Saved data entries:
□ □ □

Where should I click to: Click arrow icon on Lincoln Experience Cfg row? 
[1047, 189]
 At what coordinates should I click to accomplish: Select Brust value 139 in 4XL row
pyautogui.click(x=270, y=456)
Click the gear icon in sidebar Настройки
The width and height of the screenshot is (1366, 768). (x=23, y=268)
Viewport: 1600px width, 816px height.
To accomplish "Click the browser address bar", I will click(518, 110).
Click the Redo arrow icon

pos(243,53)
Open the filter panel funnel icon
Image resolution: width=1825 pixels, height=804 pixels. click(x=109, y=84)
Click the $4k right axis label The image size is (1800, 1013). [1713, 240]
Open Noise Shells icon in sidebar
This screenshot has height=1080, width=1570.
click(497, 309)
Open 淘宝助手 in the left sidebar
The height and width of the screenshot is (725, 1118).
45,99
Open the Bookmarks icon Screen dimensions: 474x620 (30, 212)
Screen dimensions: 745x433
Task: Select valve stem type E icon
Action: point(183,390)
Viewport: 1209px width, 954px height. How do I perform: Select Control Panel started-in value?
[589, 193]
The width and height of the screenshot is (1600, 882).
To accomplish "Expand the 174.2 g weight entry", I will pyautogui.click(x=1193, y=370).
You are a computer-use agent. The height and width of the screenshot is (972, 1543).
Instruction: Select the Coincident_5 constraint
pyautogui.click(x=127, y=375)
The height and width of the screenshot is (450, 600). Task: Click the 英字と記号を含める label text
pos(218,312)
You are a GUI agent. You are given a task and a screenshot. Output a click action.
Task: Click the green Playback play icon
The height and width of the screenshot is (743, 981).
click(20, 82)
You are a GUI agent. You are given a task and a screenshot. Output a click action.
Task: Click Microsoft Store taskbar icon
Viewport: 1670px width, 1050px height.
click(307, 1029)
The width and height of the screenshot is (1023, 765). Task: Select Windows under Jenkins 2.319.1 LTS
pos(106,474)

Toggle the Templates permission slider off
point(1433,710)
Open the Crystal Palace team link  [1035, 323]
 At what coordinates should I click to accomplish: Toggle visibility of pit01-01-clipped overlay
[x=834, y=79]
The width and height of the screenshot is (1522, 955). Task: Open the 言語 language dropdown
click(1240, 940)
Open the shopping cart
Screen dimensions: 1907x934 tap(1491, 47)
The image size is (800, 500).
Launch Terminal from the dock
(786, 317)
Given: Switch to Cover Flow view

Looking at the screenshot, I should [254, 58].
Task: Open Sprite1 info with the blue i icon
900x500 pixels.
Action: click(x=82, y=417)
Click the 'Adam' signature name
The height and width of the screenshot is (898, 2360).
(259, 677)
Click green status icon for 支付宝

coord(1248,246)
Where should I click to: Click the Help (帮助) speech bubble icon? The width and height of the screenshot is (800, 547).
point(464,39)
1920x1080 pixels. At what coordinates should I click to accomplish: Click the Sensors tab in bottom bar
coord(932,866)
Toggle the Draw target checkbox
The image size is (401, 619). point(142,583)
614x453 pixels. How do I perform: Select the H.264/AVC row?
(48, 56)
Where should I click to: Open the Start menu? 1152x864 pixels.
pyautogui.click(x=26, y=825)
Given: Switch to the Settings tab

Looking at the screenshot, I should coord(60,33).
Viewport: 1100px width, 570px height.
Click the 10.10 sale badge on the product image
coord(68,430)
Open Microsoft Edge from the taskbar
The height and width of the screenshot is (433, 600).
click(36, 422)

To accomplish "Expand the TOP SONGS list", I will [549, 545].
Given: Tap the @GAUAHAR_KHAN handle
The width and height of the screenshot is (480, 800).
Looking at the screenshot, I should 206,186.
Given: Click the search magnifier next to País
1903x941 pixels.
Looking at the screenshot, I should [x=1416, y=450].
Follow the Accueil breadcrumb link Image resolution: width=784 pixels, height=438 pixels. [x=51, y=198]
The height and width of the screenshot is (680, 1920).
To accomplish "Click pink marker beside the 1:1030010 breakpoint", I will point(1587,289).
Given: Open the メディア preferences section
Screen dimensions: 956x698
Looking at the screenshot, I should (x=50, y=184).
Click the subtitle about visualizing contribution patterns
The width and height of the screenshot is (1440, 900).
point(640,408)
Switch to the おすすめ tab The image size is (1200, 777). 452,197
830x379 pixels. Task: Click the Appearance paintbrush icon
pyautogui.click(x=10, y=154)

□ □ □

Look through the entries above. Copy each line in which the string "Expand" occurs.

**Answer space**
To accomplish "Expand the 174.2 g weight entry", I will pyautogui.click(x=1193, y=370).
To accomplish "Expand the TOP SONGS list", I will [549, 545].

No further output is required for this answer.